Nous ne pouvons, aujourd’hui [le 19 mai est fêté comme journée de commémoration d’Atatürk, des jeunes et du sport], ne pas traiter du sujet des génocides qui sont la tache noire des classes dominantes turques, génocides qui sont cachés par l’histoire officielle, dont le fait d’en parler est interdit de facto, et dont la commémoration est punie puisqu’elle est considérée comme « une insulte aux Turcs et au turkisme ». Un bruit court en Turquie, le bruit de l’histoire officielle. Tous ceux qui en font état subissent la répression de la société et de la Constitution.
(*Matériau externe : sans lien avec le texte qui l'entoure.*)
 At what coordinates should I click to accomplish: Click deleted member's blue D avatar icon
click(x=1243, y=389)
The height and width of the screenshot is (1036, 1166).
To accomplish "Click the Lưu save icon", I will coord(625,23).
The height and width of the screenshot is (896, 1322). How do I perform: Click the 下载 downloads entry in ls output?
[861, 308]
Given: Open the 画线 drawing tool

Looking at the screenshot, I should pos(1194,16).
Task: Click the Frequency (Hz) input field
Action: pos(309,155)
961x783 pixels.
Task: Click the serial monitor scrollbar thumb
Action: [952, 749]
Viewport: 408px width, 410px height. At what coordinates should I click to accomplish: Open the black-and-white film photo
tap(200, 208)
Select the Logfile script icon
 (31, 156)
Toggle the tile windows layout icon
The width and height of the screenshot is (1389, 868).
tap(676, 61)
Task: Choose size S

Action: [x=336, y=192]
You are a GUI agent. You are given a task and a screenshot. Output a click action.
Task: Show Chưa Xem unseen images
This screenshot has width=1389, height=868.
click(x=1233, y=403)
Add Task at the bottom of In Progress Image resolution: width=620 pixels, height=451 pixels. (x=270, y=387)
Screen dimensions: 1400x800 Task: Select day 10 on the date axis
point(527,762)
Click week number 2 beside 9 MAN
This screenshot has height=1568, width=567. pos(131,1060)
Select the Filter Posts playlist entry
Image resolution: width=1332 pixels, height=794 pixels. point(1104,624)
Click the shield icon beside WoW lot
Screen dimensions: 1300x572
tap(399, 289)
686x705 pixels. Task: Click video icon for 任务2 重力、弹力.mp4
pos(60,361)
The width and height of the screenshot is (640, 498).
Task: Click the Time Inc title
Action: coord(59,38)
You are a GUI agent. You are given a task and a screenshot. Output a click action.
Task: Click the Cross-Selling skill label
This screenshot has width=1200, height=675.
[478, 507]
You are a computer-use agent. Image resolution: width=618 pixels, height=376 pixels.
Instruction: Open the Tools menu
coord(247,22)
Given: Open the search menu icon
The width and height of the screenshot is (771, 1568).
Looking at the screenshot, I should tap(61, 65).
Est-il possible de désigner un seul parti d’opposition faisant état du génocide qui ne soit accusé de traitrise envers la patrie et de communisme ? Une seule conclusion s’en dégage ; les preuves de ce génocide nié par les historiens officiels sont tellement fortes qu’un siècle après ces évènements, elles inspirent toujours la crainte à la classe dominante.

L’histoire qui a eu lieu jusqu’à aujourd’hui est l’histoire des luttes de classes. C’est avec ces génocides que nous le voyons de manière la plus claire. Les classes dominantes de l’époque, à commencer par leurs représentants İsmail Enver [l’un des chefs de la révolution des Jeunes-Turcs, puis ministre de la Guerre de l’Empire ottoman durant la Première Guerre mondiale et l’un des principaux instigateurs du génocide arménien] et Mustafa Kemal [dit Atatürk], n’ont reculé devant rien afin de protéger leur pouvoir. Ce faisant, elles ont encouragé le fanatisme du groupe ethnique turc qui était, parmi les peuples d’Anatolie qu’elles opprimaient ou bien qu’elles allaient opprimer, la fraction qui leur correspondait le plus, et lorsqu’elles n’y sont pas arrivées, elles ont tenté, avec le fanatisme islamiste, la pensée islamiste, de légitimer toutes leurs actions. Tout cela n’est rien d’autre que la réflexion ultra-autocratique sous la forme de massacres de masse des idéologies qui tentent de diviser la classe ouvrière.

Le prélude au génocide

Ce génocide du 19 mai – ou bien, sous son autre appellation, le génocide des Grecs – n’a pas été organisé et exécuté en un jour. Sous l’empire ottoman de l’époque, les peuples qui étaient opprimés en raison des politiques assimilationnistes suite aux révoltes ouvrières depuis la Révolution française et 1848 se sont orientés vers le nationalisme des opprimés. L’empire ottoman qui était un empire constitué de plusieurs peuples – tout comme la Grande-Bretagne est également constitué de plusieurs peuples – a hérité de sa part de ces révoltes et a tenté de résoudre le problème avec des réformes et des capitulations. Cependant, cela n’a pas résolu le problème. La continuité de ces questions a entrouvert une porte pour de nombreux peuples qui ont tenté de profiter de l’opportunité de l’entrée en guerre de l’empire ottoman pendant la Grande guerre. Même si des États comme la Serbie ou la Bulgarie qui avaient déjà obtenu leur indépendance avant la première guerre mondiale ne sont pas trop mêlés de ces troubles, l’État-nation grec n’a pas hésité à soutenir les mouvements de révolte de sa population restée dans le cadre de l’empire ottoman à la population hétérogène.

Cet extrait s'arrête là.